Nach der Festnahme eines mutmaßlich korrupten Staatsanwalts in Niedersachsen wird der Umgang des Justizministeriums mit dem Fall infrage gestellt. Die Opposition sieht einen Skandal, Justizministerin Wahlmann hält dagegen.
Der Fall des korrupten Staatsanwalts aus Niedersachsen hat nicht nur aufgrund der Dimensionen des Kokain-Schmuggelfalls, deren Mitglieder der 39-Jährige mit Informationen versorgt haben soll, für Aufsehen gesorgt. Nach der Festnahme wird vor allem auch auf die Rolle des Justizministeriums geblickt. Hat sich die Justiz einen Skandal erlaubt?
Niedersachsens Justizministerin Kathrin Wahlmann (SPD) hat nach eigenen Angaben erst im Oktober 2024 von den seit drei Monaten laufenden erneuten Ermittlungen erfahren. Der Staatsanwalt sitzt seit Ende Oktober unter anderem wegen des Verdachts der Bestechlichkeit in einem besonders schweren Fall in Untersuchungshaft. "Details darüber habe ich nicht erfahren", sagte Wahlmann. Um den Ermittlungserfolg nicht zu gefährden, sei höchste Vertraulichkeit erforderlich gewesen.
Das Verfahren gegen den 39-Jährigen war laut Wahlmann nach Auskunft der Staatsanwaltschaft Hannover am 19. Juni 2024 wieder aufgenommen worden. "Davon wurde das niedersächsische Justizministerium am 22. Oktober mündlich informiert", sagte die Ministerin vor Journalisten. Der Staatssekretär habe ihr erzählt, dass gegen den beschuldigten Staatsanwalt aus Hannover ein Haftbefehl vollstreckt werden sollte.
Opposition spricht von "Justizskandal"
Zuvor gab es bereits im November 2022 eine Durchsuchung der Privatwohnung und des Dienstzimmers des verdächtigen Juristen. Die Ermittlungen wurden jedoch laut Ministerium später eingestellt, weil dem Mann nicht nachgewiesen werden konnte, dass er das Leck in den Behörden gewesen war.
Konkret wird der 39-Jährige unter anderem verdächtigt, die international agierende Rauschgiftbande 2021 vor einer bundesweiten Razzia gewarnt zu haben. Führende Köpfe der Bande setzten sich ins Ausland ab. Für Informationen soll der Jurist eine große Summe Bargeld erhalten haben. LTO hatte berichtet.

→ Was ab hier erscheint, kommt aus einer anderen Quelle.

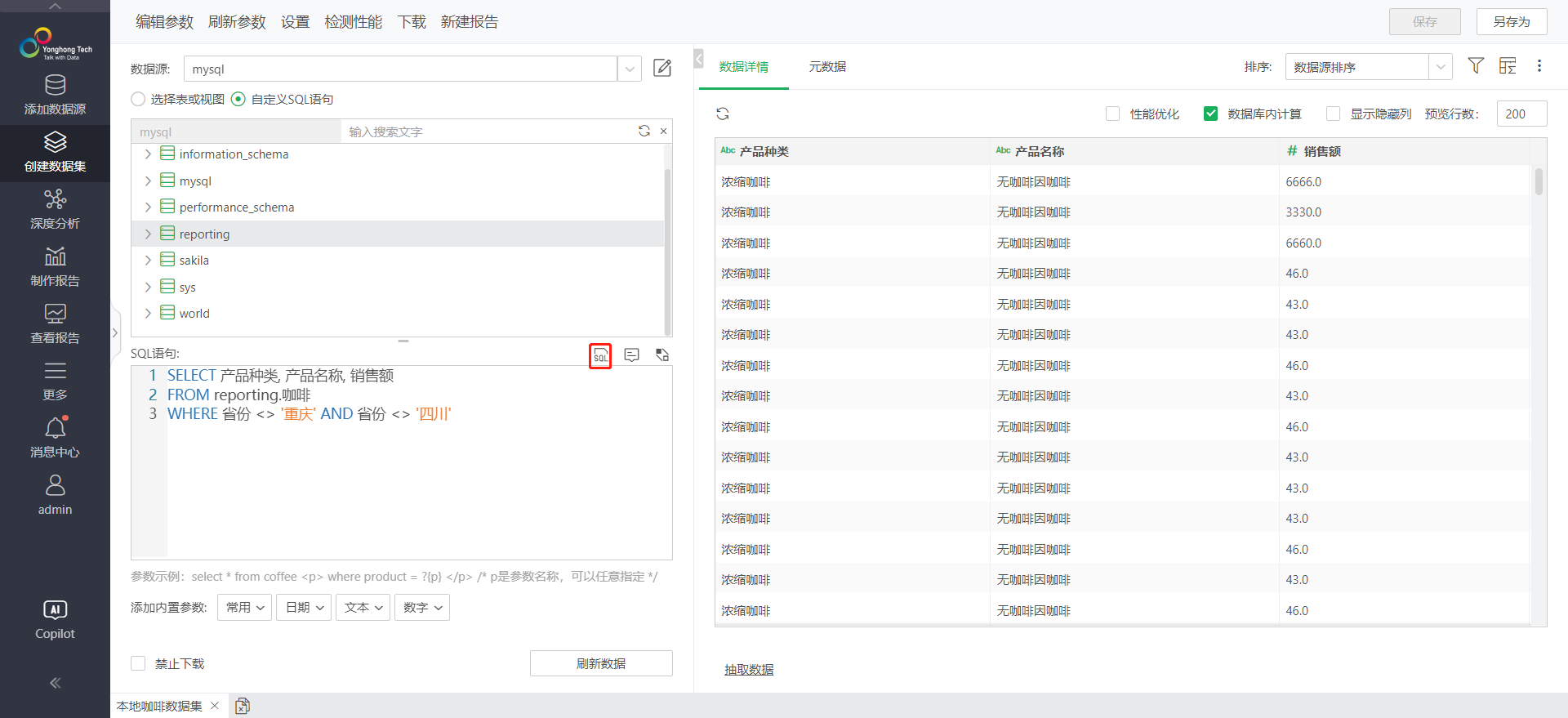Click the preview row count field

point(1521,114)
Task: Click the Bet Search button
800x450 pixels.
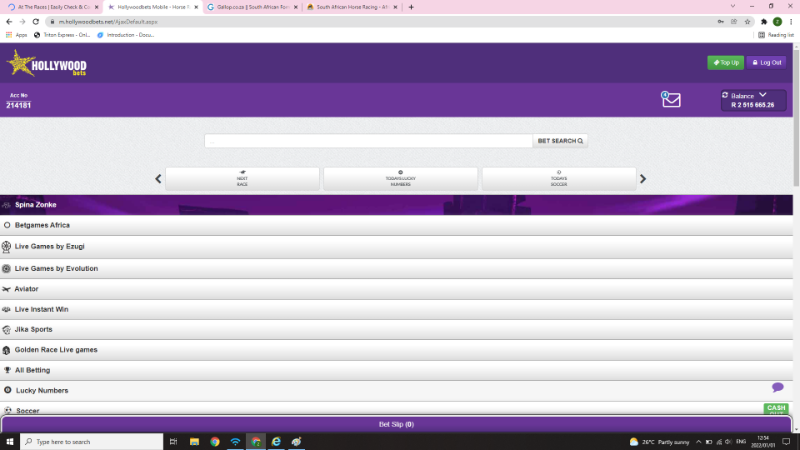Action: click(x=560, y=141)
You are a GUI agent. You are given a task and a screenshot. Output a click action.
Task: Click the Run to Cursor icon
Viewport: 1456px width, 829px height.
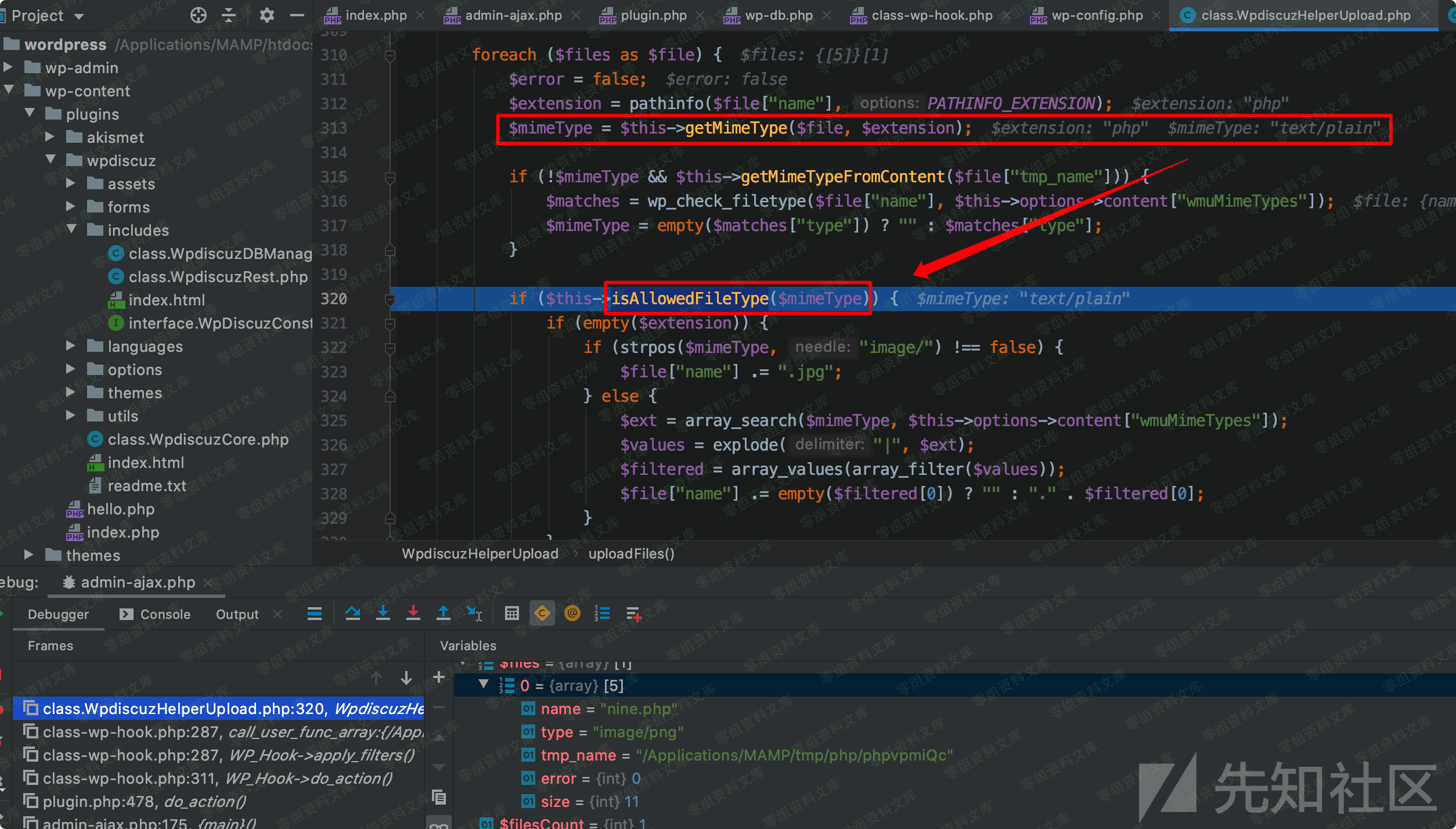tap(474, 614)
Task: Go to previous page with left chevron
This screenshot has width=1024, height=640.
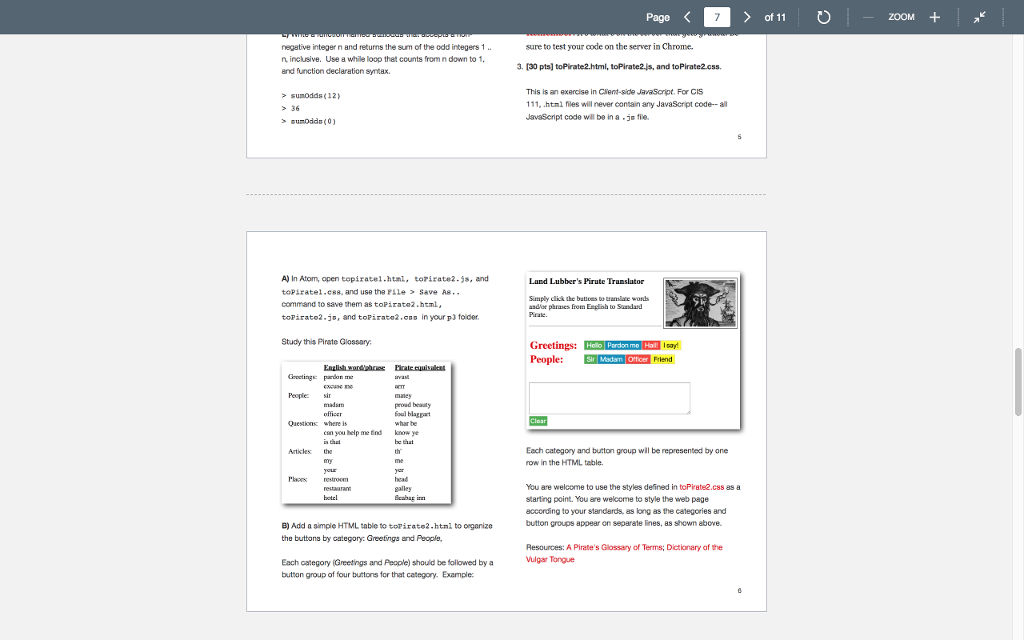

Die oppositionelle CDU spricht in dem Fall von einem "Justizskandal" und hat eine Kleine Anfrage mit annähernd 150 Fragen an das niedersächsische Justizministerium gestellt. Der Staatsanwalt sei zwar im Februar 2024 von der Drogenabteilung in die Abteilung Kapitalverbrechen versetzt worden, sei aber noch in diesem Sommer Chefankläger in einem Drogenverfahren gewesen, kritisiert die CDU-Abgeordnete Carina Hermann. "Der beschuldigte Staatsanwalt konnte drei Jahre lang diesen Kokain-Fall weiterbearbeiten, bei dem er selbst mit drinhängen soll", hatte die Juristin LTO gegenüber moniert. "Das hätte sich die Justiz so nicht erlauben dürfen."
Ermittlungen wurden ausgelagert
Die CDU kritisiert zudem, dass zunächst die Staatsanwaltschaft Hannover gegen den eigenen Kollegen ermittelte. Am Wochenende wurde bekannt, dass Wahlmann fortan den Oldenburger Generalstaatsanwalt mit den Ermittlungen in diesem Fall betraut. "Das begrüßen wir", sagte Hermann der dpa.
"Von einem Skandal zu reden, finde ich ein bisschen schwierig", sagte Wahlmann. Es gebe insgesamt 16.000 Beschäftigte in der niedersächsischen Justiz, die zum überwiegenden Teil einen hervorragenden Job leisteten. Sie hielte es für sehr schade, wenn das Versagen eines Einzelnen dazu genommen werde, die Justiz insgesamt in Misskredit zu bringen. "Klar ist aber auch, dass dieser Fall möglichst schnell aufgeklärt werden muss, und da ist die Justiz auch schon dabei."